Even the appellate courts routinely cite unpublished authority in connection with a ruling. In Posey, the alleged error was: "the State referred to several unpublished cases during the charge conference." The court's reply was: "We are not prepared to say that a trial court errs when it bases its reasoning upon unpublished authority."
My favorite part is that it's an unpublished case itself, so there's an unpublished case one can cite as authority to cite unpublished cases. It's very meta.
In a rarely used footnote, the Dallas court specifically explained why it only seemed to rely on unpublished opinions in deciding the trial court messed up, saying: "Both sides rely upon unpublished criminal cases. While these cases have no precedential value, we consider them for purposes of comparison, rather than viewing them as binding authority." I guess that is implied each time a court cites such cases.
With courts issuing so few published opinions these days, your choices are often to either cite a very old case (or no case) or cite a persuasive unpublished case. Personally, I'd rather cite an unpublished case out of the same court than a published case from another jurisdiction. They're both just persuasive anyway, but one is at least from the same set of judges you're trying to convince.

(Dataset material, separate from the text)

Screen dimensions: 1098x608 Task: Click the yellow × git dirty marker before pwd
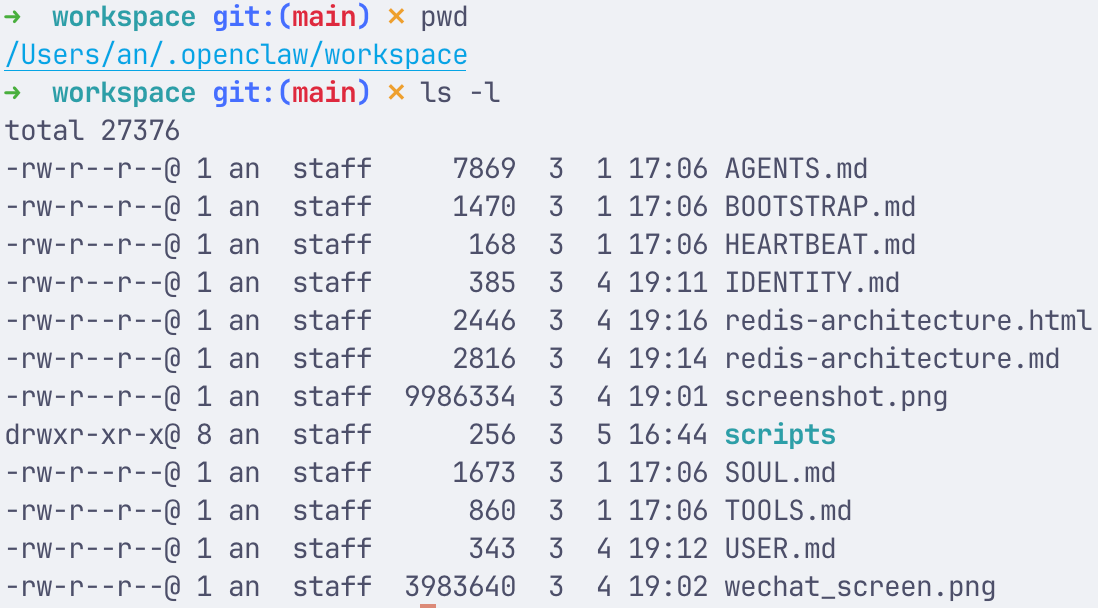(396, 17)
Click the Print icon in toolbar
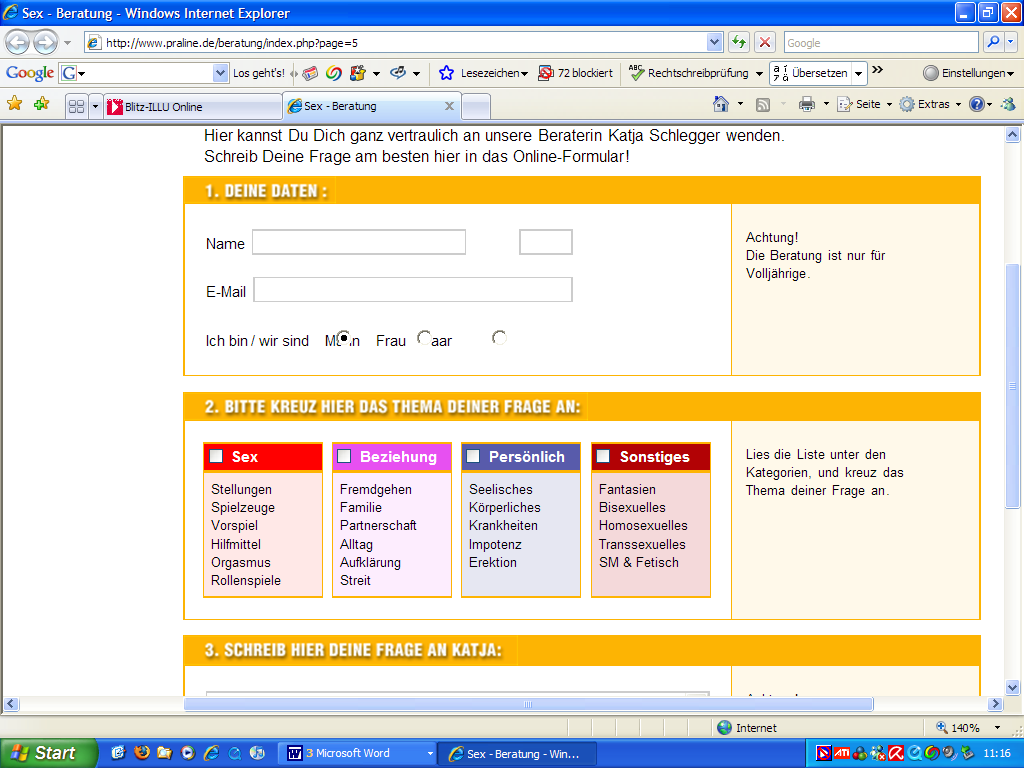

Posts: 1116 | Location: Waxahachie | Registered: December 09, 2004
I think we've passed the tipping point with the ubiquity of Lexis, Westlaw, and online citation services that the distinction between published and unpublished decisions is quickly becoming a thing of the past. As Andrea mentioned, opinions are simply rarely published anymore while there are substantive, useful, and deep discussions going on in COAs in unpublished decisions that are what our Courts really want to see when making their decisions.
I'm always careful to make sure I make clear to the Court that I'm citing to unpublished authority, but I also rely on it in almost every case.
So, in effect, the jurisprudence of the State is actually growing faster than ever (as the distinction disappears). Certainly no question that transparency has improved. Still seems objectionable that novel or unsettled issues are being treated as though they pertained only to the individual case, but I maintain that whenever a supposed impartial judge expresses an opinion it is worth more than an advocate's assertion and therefore useful in the future.